Most suppliers weren´t comfortable discussing meetings with Bridgestone/ Firestone where they individually hashed out the proposed cuts. Several were willing to talk about the requests as long as their names weren´t used.
"It´s an ugly situation," a chemical company official said. "We were displeased. Why do we have to pay their legal fees?´´
A raw materials supplier said "just about everybody left disgusted," adding that Bridgestone/Firestone "has sucked the profit out of all of its suppliers over the years."
A spokeswoman for the tire maker said she didn´t know of anything like that happening, but said the firm is always looking to cut costs.
John T. Lampe, Bridgestone/Firestone chairman, president and CEO, said he did not know about the requested price cuts or the meetings.
"I don´t know anything about that," he said. "I hope our purchasing department continues to convince our suppliers that we need better costs and better pricing. That´s their job. But I don´t know anything that we´ve done specifically as a result of the recall."
The materials supplier maintained Bridgestone/Firestone sent out letters asking all major suppliers to cut costs and asked that each meet with the company. The tire maker asked each for a reduction of 5 to 10 percent, he said.
However, the chemical business official said the request his firm received was less than 5 percent, which his company turned down at a meeting with a Bridgestone/Firestone representative "who didn´t seem to have his heart in it and even had a hard time selling it."
Other suppliers gave the tire maker concessions, he said.
The cost-reduction sessions took place during a two-week span in August, another executive said. He wouldn´t elaborate on what transpired.
Many suppliers are nervous about talking about a customer. One executive at a chemical company, for example, was surprised that word had gotten out about face-to-face sessions. After huddling with others in his corporation, he had no comment, other than to say current pricing levels are not healthy and need to be improved.
Several other suppliers agreed.
"The entire (tire) industry has attempted to squeeze out the profits from suppliers and a lot lose money," the materials supplier said. "It´s always been a thin profit business. But this year it´s been particularly tough as the margin gets lower and lower."
Most of those who met with the tire maker complained about the reduction edict, he said.
When his firm received one of the Bridgestone/Firestone price concession request letters, which he indicated were individualized, it replied that it was unable to make the cuts. He declined to produce the letter, since the exact percentage of price reduction sought would give him away.
After his company refused to pare down costs further, he said, Bridgestone/Firestone set up a face-to-face meeting.
"The letter had a veiled threat," the executive maintained. "It said that during this time they would be watching who cooperated with them and keep that in mind later."
The meetings were held individually, the official noted, and "they didn´t make eye contact.
"They asked for our help and tried to wring any kind of concession from the suppliers they could," he said.
All tire makers use the veiled threat, he said, maintaining "they´re constantly trying to squeeze the last drop of blood out of you.
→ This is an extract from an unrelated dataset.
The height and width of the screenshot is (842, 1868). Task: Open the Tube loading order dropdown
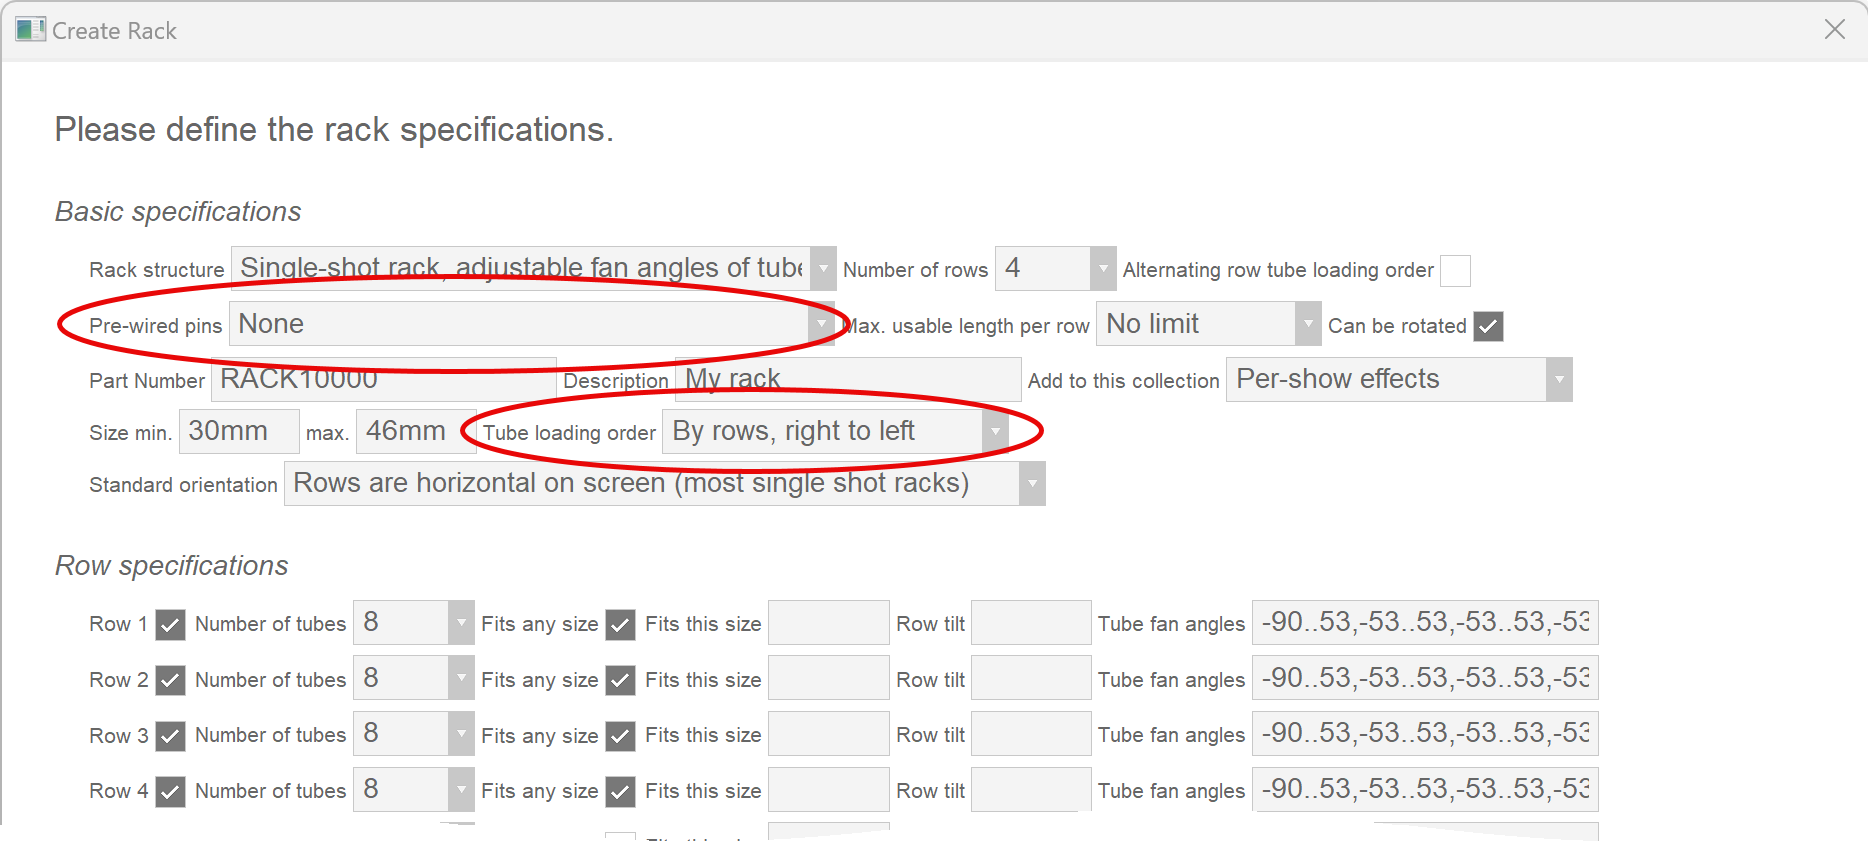pyautogui.click(x=994, y=432)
There´s no loyalty anymore. So we said `no, no, no´ (to Bridgestone/ Firestone) and they gave up.
"I don´t know whose idea this was because most of these people know the shape of the industry. They create a problem for themselves (resulting in the recall) and then try to squeeze us. But when they´ve already bled us to death, it can´t be done."
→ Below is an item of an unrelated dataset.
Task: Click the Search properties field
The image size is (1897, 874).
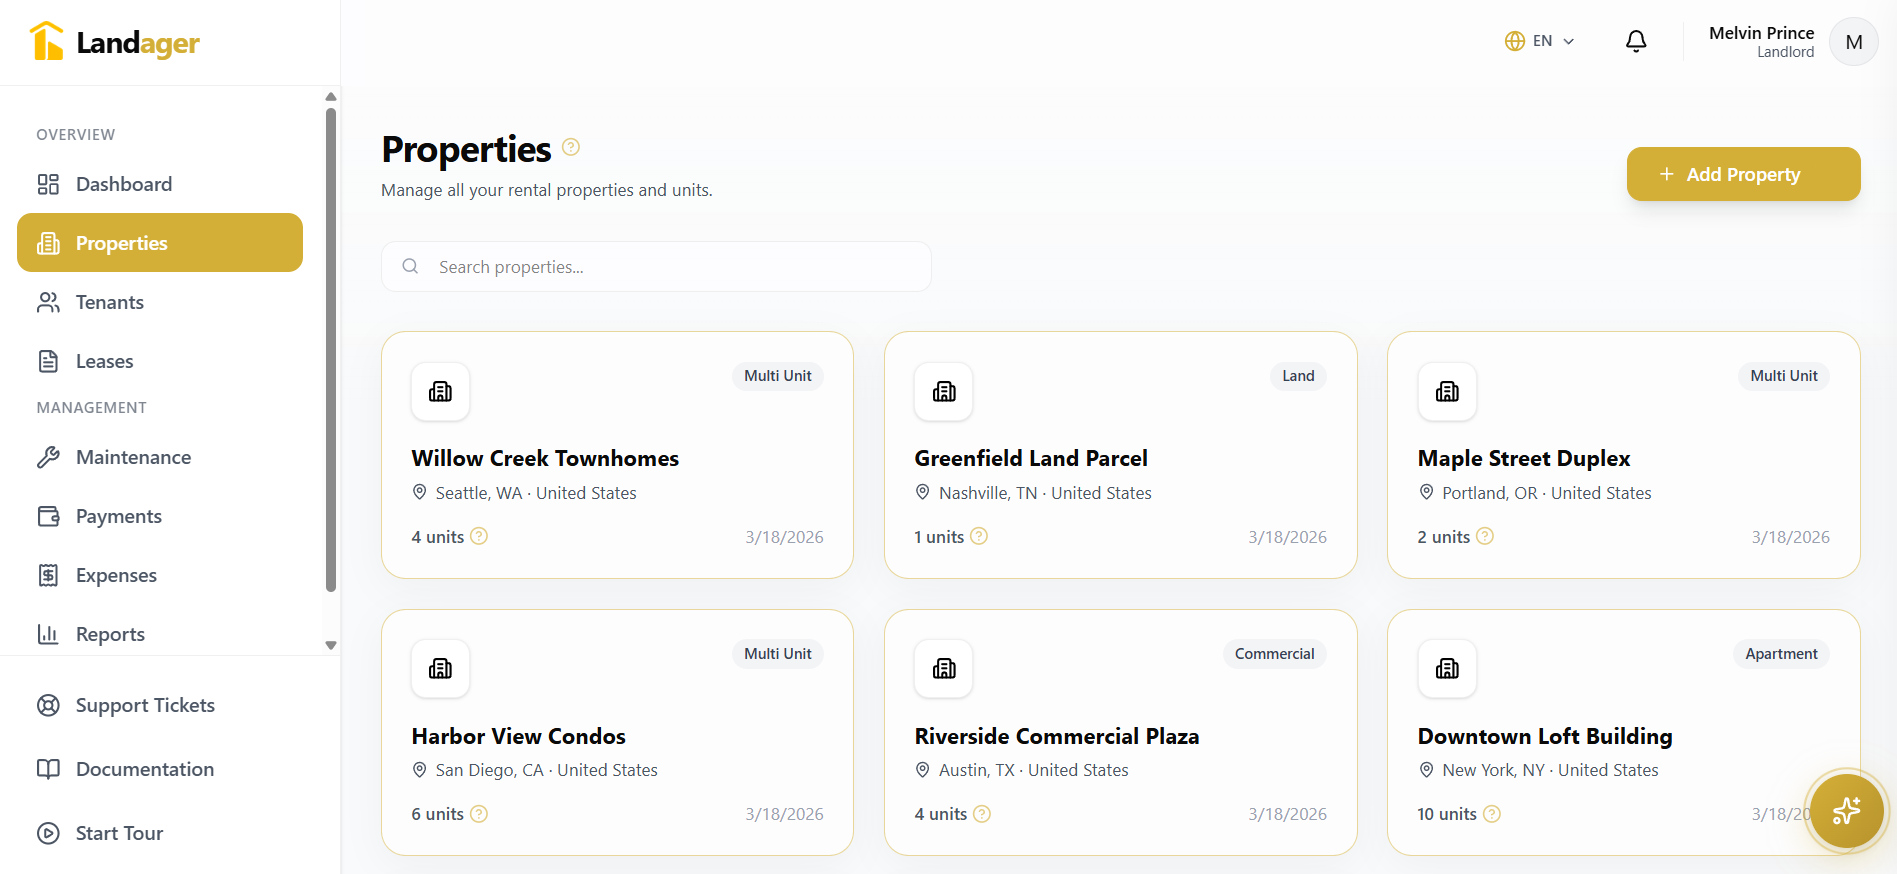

The price concession requests may be global, the chemical company official said.
Most firms won´t discuss the issue even with each other, fearing retaliation by the tire maker, he added.
"I have information that they asked for price cuts from a company in Brazil," he said. "The whole thing makes you worried about the stability of Bridgestone/Firestone. Nobody wants to lose that business, but suppliers can only go so far to cut corners and cut costs."
The root problem is the hyper-competitiveness of suppliers and the drive to cut costs by tire makers, four suppliers said. "Competition is getting tougher so you start cutting corners you didn´t take before and everything turns sour," a supplier said.